Mr Kell : Yes. Briefly, our funding in the financial literacy area is going down from around $9.8 million to about $7 million. As the current NPP reaches an end, it probably will not surprise you to hear that that is an area where we are having further discussions with Treasury and whatnot because we believe that is an important program, so we will see how that evolves. But it is an area where, for the MoneySmart website in particular, to maintain the number of people coming to it, you have to invest in it. It is getting more than 550,000 unique visitors a month, ordinary Australians from around the country. On our research, nine out of 10 take action after they have gone to the website, so it is something that we are continuing to support.

Senator XENOPHON: How do you know? That is terrific, but how do you measure that level of success? I am sure it is successful, but how do you measure that nine out of 10 take action?

Mr Kell : We do surveys of what people do after they have come to the site. Often it is very simple things like amalgamating their superannuation or doing a budget for the first time, and we can track where they go on the site and what apps they download, such as TrackMySPEND. If you have not downloaded it, I encourage you to do so.

Senator XENOPHON: No, it is too depressing!

Senator Leyonhjelm interjecting

Mr Kell : So it is an area where—

Senator XENOPHON: Senator Leyonhjelm probably thinks the government needs to do that!

Mr Kell : we want to continue to support—

CHAIR: That was a bit cheap, you blokes!

Senator Ryan: If only you would let us, Senator Xenophon!

Mr Kell : On financial advice, as the chairman indicated, the government supported the expansion of the use of our Enforcement Special Account to support investigations in the financial advice area, so that is supporting our Wealth Management Project at the moment. That is looking at advice provided by the largest firms, so that has certainly assisted—

Mr Medcraft : And it is very much appreciated.

Senator XENOPHON: In terms of the Future of Financial Advice and those bad apples in the financial service sector, have there been budget cuts in respect of that? I think Mr Price is nodding, I am not sure whether to me or to someone else.

Mr Price : Yes. There was some NPP funding in relation to the Future of Financial Advice that largely turned around licensing, in particular because I think a large number of accountants were due to be licensed quite shortly, and that NPP funding is falling away. That is the money that will not be continued under the NPP funding arrangements. That is my understanding—Peter or Warren?

Mr Tanzer : That is right. The 'bad apples' project that you refer to is part of the Wealth Management Project, which is funded through the Enforcement Special Account.

Senator XENOPHON: So what has happened? That has been cut?

Mr Tanzer : No.

Senator XENOPHON: It is still going?

Mr Tanzer : It is funded through the Enforcement Special Account.

Senator XENOPHON: So there will not be any diminution of those projects? There will not be any reduction of those—

Mr Tanzer : The Wealth Management Project, which includes the bad-apples project, the money-for-nothing project and the focus on the major advice firms, is funded through the Enforcement Special Account, so that is not cut. The NPP funding, which related to the implementation of FoFA, expires, which is what he referred to. The licensing parts expire.

Senator XENOPHON: That is almost the enforcement part, in a sense?

The data
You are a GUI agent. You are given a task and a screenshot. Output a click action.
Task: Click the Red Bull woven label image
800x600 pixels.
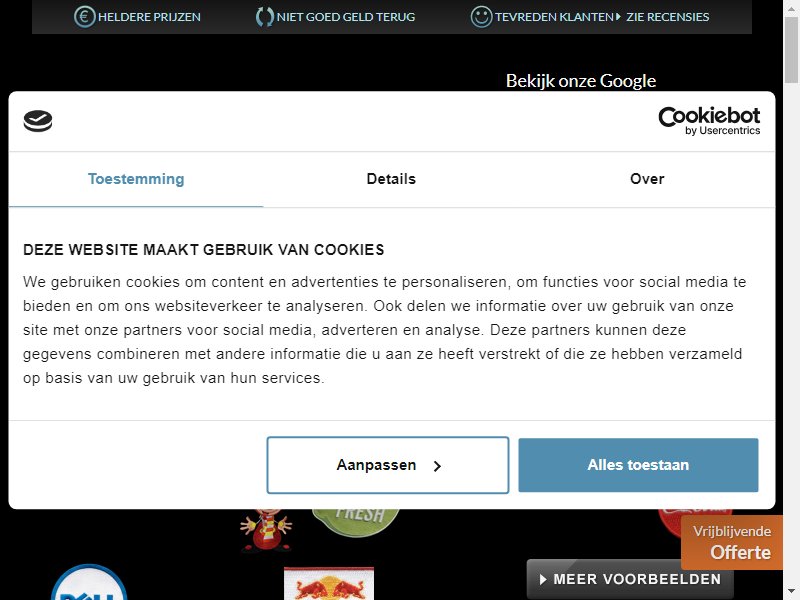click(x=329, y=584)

---

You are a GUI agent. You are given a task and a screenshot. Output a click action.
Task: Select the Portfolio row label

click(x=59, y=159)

---

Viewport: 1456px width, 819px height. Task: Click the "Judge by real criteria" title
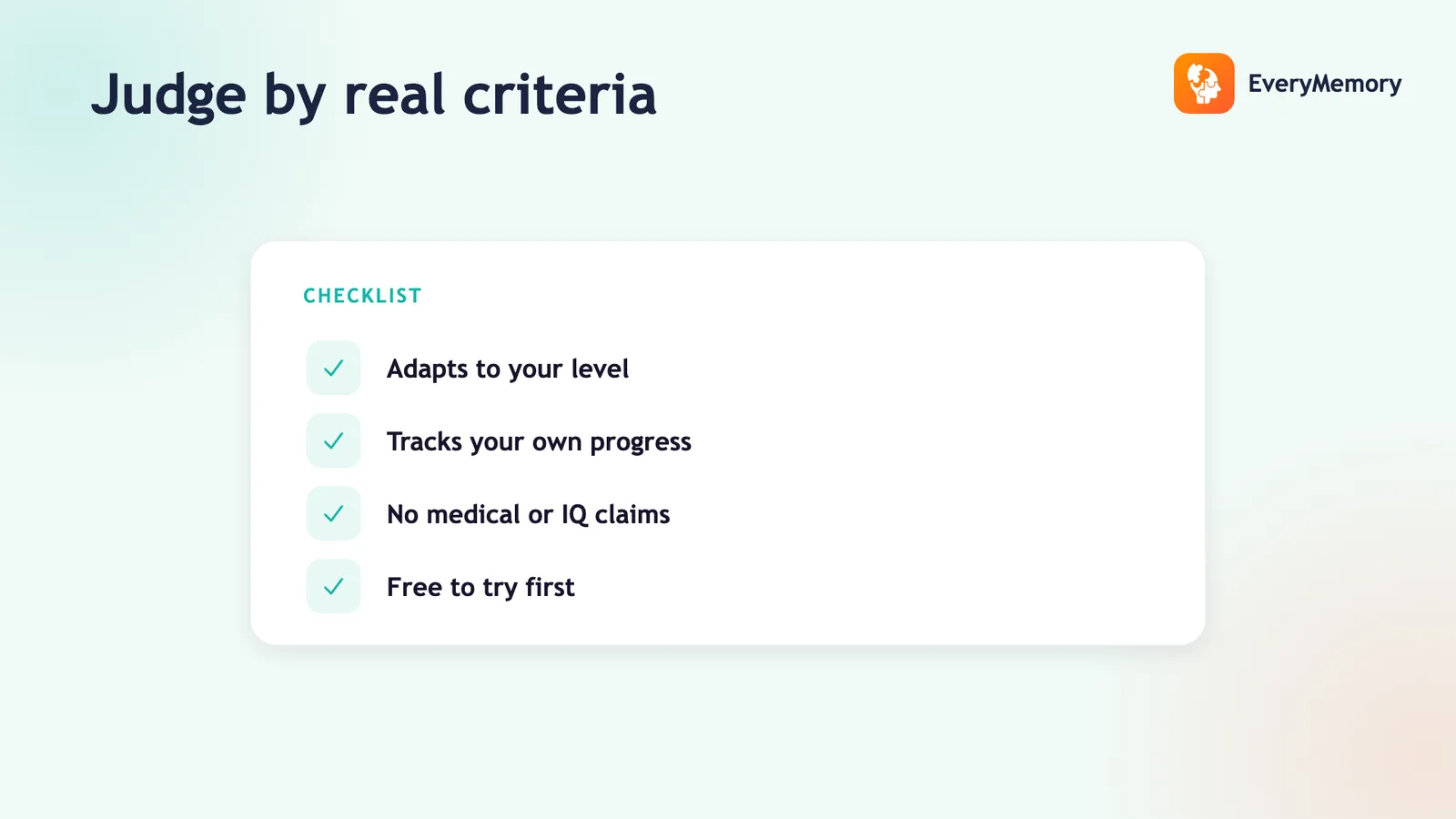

Tasks to perform
[1] Which lines of the records contain the word "label", with case counting? Extract each of those lines.
[2] Can you carry on the Senate hearing transcript about funding for financial literacy and financial advice from the point where it stops?
The records are unrelated to the transcript.

Answers for the tasks
[1]
Task: Click the Red Bull woven label image
Task: Select the Portfolio row label

[2]
Mr Tanzer : No, the implementation part expires; the enforcement part we are doing at the moment. These bad-apples things are being done through the Enforcement Special Account.

Senator XENOPHON: But is the implementation tied up with enforcement in the sense that, in order to be as effective as possible in enforcement, you need the implementation as well?

Mr Tanzer : Sure.

Senator XENOPHON: So it might mean that some bad apples will be likely to be in circulation.

Mr Medcraft : The benefit we have is that the government has allowed us to recognise it and to treat it as a group—rather than an individual problem—and for ESA purposes, so it has allowed us to bring together a group of cases, which is good.

Senator XENOPHON: Thank you.

Senator LEYONHJELM: I think probably my questions are for Mr Kell. This is a follow-up. You are earning your money today, Mr Kell. It is a follow-up to the questions that I asked last estimates in relation to financial planners and their qualifications. I have no concerns about the general objectives of what you are attempting to achieve—improving the quality of advice and removing thieves, ratbags and sources of bad advice from the system—so I am not really questioning any of that. What I am a little concerned about is one detail of the direction you are heading in, which is the emphasis on a degree for financial planners.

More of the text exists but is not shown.